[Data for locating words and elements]
<<<<
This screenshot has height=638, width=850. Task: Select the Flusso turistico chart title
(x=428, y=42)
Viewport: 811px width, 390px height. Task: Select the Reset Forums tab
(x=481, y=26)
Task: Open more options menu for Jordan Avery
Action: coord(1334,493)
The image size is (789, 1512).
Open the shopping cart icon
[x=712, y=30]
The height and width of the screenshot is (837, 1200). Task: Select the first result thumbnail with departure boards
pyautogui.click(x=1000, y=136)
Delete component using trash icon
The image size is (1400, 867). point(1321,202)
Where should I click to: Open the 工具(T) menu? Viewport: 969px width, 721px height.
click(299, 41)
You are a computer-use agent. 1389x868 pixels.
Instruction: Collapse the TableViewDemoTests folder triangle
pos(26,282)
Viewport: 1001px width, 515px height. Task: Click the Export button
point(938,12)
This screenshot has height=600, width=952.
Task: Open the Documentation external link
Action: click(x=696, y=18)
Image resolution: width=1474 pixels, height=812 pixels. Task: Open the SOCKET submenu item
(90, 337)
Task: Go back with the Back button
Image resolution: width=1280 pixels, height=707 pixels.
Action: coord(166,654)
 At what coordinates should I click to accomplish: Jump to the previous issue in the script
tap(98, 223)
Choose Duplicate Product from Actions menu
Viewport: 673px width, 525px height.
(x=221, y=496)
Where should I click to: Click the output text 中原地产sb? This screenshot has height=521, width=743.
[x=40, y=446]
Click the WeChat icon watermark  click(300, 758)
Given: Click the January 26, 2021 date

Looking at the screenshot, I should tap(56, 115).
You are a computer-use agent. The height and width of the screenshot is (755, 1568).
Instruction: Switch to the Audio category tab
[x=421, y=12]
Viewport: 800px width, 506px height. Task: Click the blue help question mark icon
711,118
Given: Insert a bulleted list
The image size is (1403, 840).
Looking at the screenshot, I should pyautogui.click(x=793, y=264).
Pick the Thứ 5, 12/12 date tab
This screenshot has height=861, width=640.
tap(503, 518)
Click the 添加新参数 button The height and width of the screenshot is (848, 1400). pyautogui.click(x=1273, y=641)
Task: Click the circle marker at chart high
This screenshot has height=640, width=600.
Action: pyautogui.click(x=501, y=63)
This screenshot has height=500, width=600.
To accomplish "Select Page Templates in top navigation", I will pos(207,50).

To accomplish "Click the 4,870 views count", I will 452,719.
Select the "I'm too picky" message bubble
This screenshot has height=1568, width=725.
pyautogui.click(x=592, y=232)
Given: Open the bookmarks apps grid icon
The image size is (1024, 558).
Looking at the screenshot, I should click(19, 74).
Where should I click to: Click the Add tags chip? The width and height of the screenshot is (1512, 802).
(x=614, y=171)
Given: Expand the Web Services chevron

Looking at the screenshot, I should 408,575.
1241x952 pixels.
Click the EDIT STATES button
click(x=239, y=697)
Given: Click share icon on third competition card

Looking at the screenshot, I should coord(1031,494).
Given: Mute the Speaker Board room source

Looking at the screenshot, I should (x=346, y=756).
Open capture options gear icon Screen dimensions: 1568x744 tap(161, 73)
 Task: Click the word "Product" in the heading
>>>>
**The task**
Collect each line of the material that contains the string "icon" and copy it out in full.

**The response**
Open the shopping cart icon
Delete component using trash icon
Click the WeChat icon watermark  click(300, 758)
Viewport: 800px width, 506px height. Task: Click the blue help question mark icon
Given: Open the bookmarks apps grid icon
Given: Click share icon on third competition card
Open capture options gear icon Screen dimensions: 1568x744 tap(161, 73)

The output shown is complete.